Stored records:
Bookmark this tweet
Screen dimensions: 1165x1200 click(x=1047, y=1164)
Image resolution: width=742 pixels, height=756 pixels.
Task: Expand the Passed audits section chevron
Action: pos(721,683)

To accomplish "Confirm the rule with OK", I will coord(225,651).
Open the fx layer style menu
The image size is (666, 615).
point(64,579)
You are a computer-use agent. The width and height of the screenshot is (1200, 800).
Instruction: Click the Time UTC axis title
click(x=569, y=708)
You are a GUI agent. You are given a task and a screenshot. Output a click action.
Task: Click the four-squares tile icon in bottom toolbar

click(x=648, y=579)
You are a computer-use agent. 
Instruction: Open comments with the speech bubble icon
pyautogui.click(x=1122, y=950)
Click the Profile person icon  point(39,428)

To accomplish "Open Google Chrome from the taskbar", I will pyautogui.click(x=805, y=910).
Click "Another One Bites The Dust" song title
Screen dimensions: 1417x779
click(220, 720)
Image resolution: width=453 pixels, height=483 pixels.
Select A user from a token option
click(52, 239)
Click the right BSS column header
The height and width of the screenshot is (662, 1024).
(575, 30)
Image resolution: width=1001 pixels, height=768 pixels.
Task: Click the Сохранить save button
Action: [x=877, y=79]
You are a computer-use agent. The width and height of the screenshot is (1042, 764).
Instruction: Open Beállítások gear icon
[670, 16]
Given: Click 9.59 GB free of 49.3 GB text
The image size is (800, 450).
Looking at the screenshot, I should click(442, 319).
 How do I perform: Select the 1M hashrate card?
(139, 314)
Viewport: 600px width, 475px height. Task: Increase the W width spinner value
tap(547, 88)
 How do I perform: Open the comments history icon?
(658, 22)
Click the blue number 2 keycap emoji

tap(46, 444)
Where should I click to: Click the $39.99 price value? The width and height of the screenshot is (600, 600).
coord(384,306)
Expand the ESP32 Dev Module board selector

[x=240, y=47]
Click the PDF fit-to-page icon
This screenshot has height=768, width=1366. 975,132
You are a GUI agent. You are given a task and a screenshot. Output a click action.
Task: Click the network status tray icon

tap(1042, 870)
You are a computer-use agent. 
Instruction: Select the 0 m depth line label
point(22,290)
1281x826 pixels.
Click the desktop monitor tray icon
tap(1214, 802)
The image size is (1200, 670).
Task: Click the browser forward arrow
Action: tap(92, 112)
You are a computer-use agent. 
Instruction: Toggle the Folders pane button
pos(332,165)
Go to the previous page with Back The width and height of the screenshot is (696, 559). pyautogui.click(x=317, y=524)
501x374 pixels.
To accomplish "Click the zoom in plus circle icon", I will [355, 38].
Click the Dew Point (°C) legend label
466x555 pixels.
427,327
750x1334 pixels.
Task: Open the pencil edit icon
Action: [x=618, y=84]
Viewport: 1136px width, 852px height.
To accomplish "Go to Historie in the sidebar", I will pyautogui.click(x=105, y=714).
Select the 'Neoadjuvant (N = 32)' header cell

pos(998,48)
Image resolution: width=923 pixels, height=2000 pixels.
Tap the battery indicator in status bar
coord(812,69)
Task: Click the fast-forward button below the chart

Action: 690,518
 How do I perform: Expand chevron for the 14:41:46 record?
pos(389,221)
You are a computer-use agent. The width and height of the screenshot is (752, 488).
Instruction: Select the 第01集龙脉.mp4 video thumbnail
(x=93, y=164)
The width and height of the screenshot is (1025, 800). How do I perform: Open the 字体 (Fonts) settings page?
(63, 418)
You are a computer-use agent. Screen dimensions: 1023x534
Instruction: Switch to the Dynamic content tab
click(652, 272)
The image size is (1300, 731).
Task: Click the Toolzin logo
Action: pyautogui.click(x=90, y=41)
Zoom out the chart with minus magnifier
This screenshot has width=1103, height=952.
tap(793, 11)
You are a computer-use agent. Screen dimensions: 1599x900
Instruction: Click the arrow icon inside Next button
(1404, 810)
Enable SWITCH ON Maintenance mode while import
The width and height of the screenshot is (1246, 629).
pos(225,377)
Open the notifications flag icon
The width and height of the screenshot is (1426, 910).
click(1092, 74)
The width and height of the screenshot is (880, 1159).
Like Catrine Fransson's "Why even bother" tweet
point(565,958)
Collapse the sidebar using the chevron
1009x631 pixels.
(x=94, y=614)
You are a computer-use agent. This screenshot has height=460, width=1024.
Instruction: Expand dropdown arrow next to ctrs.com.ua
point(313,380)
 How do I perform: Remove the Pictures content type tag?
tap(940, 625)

TASK BRIEF: What is needed is a word-for-word restatement of every line from the one with "The width and height of the screenshot is (1025, 800)." to the end of the entries above.

RESPONSE TO THIS EXERCISE:
The width and height of the screenshot is (1025, 800). How do I perform: Open the 字体 (Fonts) settings page?
(63, 418)
You are a computer-use agent. Screen dimensions: 1023x534
Instruction: Switch to the Dynamic content tab
click(652, 272)
The image size is (1300, 731).
Task: Click the Toolzin logo
Action: pyautogui.click(x=90, y=41)
Zoom out the chart with minus magnifier
This screenshot has width=1103, height=952.
tap(793, 11)
You are a computer-use agent. Screen dimensions: 1599x900
Instruction: Click the arrow icon inside Next button
(1404, 810)
Enable SWITCH ON Maintenance mode while import
The width and height of the screenshot is (1246, 629).
pos(225,377)
Open the notifications flag icon
The width and height of the screenshot is (1426, 910).
click(1092, 74)
The width and height of the screenshot is (880, 1159).
Like Catrine Fransson's "Why even bother" tweet
point(565,958)
Collapse the sidebar using the chevron
1009x631 pixels.
(x=94, y=614)
You are a computer-use agent. This screenshot has height=460, width=1024.
Instruction: Expand dropdown arrow next to ctrs.com.ua
point(313,380)
 How do I perform: Remove the Pictures content type tag?
tap(940, 625)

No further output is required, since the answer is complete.